Empecemos por el principio. El presidente Alberto Fernández no quiere ganar la batalla contra la inflación. De lo contrario, en vez de recurrir a la entusiasta muchachada de la Secretaría de Comercio, hubiera convocado a los drones armados del Banco Central.
Pero no sólo no quiere, además, como ya le comenté varias veces desde estas columnas, necesita de un elevado impuesto inflacionario para “cerrar” el déficit fiscal acordado con el FMI.
¿Y entonces? Entonces, lo que en verdad quiere el Presidente es incrementar el subsidio al consumo de ciertos bienes de la canasta básica, pero que dicho subsidio no se financie con recursos generales, si no con un “impuesto” pagado por un sector en particular.
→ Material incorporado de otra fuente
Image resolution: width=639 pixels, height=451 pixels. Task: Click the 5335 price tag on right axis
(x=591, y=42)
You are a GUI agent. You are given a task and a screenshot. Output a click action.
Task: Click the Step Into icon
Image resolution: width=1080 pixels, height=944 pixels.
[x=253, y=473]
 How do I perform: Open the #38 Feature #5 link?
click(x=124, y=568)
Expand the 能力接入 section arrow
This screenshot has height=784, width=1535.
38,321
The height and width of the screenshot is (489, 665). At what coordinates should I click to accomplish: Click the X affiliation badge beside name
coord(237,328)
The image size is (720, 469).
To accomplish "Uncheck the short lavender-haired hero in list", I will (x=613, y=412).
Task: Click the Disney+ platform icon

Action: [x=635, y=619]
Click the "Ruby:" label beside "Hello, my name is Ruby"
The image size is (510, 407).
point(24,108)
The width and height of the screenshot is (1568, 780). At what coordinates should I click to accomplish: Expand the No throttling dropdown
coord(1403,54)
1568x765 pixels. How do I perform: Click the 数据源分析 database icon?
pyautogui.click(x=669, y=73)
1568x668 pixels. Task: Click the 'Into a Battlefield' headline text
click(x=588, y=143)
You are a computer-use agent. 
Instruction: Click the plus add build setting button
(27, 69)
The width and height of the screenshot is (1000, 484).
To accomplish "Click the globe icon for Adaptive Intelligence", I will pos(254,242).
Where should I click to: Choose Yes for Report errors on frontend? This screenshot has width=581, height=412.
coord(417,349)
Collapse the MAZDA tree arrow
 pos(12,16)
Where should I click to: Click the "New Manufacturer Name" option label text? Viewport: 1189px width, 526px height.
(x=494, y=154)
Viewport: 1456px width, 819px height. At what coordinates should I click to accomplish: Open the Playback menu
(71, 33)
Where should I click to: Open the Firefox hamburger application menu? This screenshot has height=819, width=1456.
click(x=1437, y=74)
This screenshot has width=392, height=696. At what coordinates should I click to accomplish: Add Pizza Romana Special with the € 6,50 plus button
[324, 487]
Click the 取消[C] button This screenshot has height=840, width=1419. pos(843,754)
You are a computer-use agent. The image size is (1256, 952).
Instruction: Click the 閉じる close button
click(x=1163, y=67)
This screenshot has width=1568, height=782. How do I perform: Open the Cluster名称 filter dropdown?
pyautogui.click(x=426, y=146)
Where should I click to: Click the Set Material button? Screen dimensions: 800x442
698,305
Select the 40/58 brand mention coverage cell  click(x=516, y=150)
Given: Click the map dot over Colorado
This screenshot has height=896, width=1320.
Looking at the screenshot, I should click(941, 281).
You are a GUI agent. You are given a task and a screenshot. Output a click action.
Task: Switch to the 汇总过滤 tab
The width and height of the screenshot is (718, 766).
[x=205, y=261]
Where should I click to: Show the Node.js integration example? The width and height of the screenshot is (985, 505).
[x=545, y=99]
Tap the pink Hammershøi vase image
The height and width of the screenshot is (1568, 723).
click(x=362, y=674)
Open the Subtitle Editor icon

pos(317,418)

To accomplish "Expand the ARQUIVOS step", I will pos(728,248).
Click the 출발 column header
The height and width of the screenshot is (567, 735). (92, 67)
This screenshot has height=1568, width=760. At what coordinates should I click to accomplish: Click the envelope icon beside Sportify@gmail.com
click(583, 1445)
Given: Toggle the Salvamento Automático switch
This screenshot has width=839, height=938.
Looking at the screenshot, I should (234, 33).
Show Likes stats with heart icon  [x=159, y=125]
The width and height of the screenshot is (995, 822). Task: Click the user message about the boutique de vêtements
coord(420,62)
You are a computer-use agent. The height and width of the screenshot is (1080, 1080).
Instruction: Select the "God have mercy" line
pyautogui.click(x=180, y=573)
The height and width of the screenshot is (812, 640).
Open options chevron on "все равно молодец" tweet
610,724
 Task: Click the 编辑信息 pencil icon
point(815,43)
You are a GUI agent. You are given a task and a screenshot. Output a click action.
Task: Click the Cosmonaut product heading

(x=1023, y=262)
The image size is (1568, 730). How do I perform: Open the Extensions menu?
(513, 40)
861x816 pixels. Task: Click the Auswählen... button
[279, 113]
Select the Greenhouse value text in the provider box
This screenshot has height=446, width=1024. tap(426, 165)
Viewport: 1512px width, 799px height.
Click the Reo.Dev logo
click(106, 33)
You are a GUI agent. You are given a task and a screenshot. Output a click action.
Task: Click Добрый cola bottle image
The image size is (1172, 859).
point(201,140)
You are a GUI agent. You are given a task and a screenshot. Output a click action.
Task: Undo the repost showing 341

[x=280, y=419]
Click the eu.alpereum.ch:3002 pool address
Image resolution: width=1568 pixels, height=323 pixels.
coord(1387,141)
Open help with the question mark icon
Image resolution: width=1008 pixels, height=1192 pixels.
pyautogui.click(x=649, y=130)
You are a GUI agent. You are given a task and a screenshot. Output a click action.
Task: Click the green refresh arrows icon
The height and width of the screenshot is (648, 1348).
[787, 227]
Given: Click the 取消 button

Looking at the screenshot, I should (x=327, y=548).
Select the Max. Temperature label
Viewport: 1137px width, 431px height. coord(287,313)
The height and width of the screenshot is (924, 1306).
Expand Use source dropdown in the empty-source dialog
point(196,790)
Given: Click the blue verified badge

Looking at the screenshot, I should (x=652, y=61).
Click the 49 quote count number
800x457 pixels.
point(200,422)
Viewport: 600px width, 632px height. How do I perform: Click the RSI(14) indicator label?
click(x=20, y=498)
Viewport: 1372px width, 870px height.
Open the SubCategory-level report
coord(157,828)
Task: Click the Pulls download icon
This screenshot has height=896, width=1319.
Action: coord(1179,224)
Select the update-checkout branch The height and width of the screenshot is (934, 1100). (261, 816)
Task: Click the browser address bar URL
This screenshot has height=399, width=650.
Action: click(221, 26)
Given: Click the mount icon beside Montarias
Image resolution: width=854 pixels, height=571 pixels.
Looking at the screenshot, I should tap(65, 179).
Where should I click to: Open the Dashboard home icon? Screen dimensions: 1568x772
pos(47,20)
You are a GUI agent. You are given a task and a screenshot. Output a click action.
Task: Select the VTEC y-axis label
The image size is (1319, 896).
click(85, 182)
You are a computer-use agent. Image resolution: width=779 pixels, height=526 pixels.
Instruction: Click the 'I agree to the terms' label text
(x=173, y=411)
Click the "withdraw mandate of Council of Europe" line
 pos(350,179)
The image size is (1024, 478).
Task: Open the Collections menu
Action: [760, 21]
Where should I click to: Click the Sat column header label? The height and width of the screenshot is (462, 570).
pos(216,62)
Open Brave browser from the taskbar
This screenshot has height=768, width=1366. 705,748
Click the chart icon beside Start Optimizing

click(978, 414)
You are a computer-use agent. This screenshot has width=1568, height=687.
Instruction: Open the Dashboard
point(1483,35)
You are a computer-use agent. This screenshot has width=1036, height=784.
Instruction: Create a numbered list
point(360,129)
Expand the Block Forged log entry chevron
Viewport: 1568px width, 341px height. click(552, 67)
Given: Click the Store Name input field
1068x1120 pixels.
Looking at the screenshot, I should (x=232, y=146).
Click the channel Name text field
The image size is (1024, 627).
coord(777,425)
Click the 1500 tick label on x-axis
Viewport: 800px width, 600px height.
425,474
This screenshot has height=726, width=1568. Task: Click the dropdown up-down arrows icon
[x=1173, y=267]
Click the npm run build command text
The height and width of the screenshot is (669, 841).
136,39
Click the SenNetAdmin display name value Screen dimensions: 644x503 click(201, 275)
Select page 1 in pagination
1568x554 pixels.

Y quiere, además, que otro subconjunto de bienes, mantenga sus “precios cuidados”, también financiados con los proveedores de esos bienes y no con gasto público.
Eso es todo, lo demás es sarasa. Amplío conceptualmente. La inflación argentina es macroeconómica, derivada de grandes desequilibrios fiscales financiados con emisión del Banco Central. Tanto es así que, como mostró Carlos Melconian en la presentación del programa 2024 del IERAL de la Fundación Mediterránea, la tasa promedio de inflación de los últimos 80 años de la Argentina fue 145% anual. Sólo hubo períodos de baja inflación cuando se lograron transitorios superávits fiscales, o cuando se consiguió deuda para financiar los déficits.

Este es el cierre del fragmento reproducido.